PL/Container Language
PL/Container enables users to run SynxDB procedural language functions inside a Docker container, to avoid security risks associated with running Python or R code on SynxDB segment hosts. For Python, PL/Container also enables you to use the Compute Unified Device Architecture (CUDA) API with NVIDIA GPU hardware in your procedural language functions. This topic covers information about the architecture, installation, and setup of PL/Container:
- About the PL/Container Language Extension
- Install PL/Container
- Upgrade PL/Container
- Uninstall PL/Container
- Docker References
For detailed information about using PL/Container, refer to:
The PL/Container language extension is available as an open source module. For information about the module, see the README file in the GitHub repository at https://github.com/greenplum-db/plcontainer-archive.

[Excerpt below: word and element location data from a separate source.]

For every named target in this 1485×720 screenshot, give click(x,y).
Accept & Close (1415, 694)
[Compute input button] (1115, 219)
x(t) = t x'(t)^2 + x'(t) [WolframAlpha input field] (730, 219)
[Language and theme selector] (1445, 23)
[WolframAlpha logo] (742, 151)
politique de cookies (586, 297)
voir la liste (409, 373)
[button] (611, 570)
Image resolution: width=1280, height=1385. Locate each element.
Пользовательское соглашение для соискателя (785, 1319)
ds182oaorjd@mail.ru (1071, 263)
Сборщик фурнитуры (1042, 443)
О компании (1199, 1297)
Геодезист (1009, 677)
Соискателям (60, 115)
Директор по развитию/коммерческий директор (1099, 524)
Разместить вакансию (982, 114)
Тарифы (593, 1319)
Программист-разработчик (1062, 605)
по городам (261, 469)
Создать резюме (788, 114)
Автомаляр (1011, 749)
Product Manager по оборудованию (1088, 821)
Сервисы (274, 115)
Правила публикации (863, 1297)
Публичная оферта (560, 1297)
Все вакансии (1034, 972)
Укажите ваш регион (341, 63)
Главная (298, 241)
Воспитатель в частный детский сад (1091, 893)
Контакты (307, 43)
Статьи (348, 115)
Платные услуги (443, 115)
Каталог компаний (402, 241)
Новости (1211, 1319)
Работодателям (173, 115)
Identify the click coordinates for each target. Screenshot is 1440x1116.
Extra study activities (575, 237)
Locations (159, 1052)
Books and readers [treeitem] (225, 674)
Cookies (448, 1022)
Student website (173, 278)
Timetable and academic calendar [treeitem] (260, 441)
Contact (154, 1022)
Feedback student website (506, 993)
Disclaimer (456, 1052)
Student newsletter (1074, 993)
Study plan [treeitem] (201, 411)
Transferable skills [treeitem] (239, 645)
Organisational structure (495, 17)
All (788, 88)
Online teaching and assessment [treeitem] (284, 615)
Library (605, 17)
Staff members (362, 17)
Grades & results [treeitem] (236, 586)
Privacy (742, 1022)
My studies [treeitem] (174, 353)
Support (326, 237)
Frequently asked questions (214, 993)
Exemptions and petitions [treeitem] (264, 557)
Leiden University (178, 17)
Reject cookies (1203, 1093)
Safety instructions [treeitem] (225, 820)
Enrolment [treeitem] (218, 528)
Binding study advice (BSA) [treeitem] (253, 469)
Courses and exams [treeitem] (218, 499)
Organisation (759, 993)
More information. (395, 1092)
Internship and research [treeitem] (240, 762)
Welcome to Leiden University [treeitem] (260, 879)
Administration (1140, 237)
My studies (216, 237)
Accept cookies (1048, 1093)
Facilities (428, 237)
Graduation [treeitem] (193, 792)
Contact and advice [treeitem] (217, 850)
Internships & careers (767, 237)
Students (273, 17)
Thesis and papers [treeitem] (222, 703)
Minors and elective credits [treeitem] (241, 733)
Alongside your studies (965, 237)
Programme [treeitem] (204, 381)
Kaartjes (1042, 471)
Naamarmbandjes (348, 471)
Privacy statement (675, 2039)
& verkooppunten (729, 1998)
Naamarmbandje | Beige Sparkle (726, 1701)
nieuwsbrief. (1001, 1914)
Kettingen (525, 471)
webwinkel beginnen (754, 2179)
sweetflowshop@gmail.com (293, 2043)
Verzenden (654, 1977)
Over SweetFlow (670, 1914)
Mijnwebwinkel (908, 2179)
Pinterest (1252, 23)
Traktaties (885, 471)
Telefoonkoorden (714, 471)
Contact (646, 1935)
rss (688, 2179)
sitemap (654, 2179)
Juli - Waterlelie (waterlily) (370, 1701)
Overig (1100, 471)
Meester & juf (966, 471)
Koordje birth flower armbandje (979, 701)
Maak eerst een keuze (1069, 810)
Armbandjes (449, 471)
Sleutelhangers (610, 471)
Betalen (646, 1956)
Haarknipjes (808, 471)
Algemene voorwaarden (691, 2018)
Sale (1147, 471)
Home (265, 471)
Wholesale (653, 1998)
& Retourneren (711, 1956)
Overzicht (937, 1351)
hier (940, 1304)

About the PL/Container Language Extension
The SynxDB PL/Container language extension allows you to create and run PL/Python or PL/R user-defined functions (UDFs) securely, inside a Docker container. Docker provides the ability to package and run an application in a loosely isolated environment called a container. For information about Docker, see the Docker web site.
Running UDFs inside the Docker container ensures that:
- The function execution process takes place in a separate environment and allows decoupling of the data processing. SQL operators such as “scan,” “filter,” and “project” are run at the query executor (QE) side, and advanced data analysis is run at the container side.
- User code cannot access the OS or the file system of the local host.
- User code cannot introduce any security risks.
- Functions cannot connect back to the SynxDB if the container is started with limited or no network access.
PL/Container Architecture
Example of the process flow:
Consider a query that selects table data using all available segments, and transforms the data using a PL/Container function. On the first call to a function in a segment container, the query executor on the master host starts the container on that segment host. It then contacts the running container to obtain the results. The container might respond with a Service Provider Interface (SPI) - a SQL query run by the container to get some data back from the database - returning the result to the query executor.
A container running in standby mode waits on the socket and does not consume any CPU resources. PL/Container memory consumption depends on the amount of data cached in global dictionaries.
The container connection is closed by closing the SynxDB session that started the container, and the container shuts down.
About PL/Container 3 Beta
Note PL/Container 3 Beta is deprecated and will be removed in a future SynxDB release.
SynxDB 2 includes PL/Container version 3 Beta, which:
- Reduces the number of processes created by PL/Container, in order to save system resources.
- Supports more containers running concurrently.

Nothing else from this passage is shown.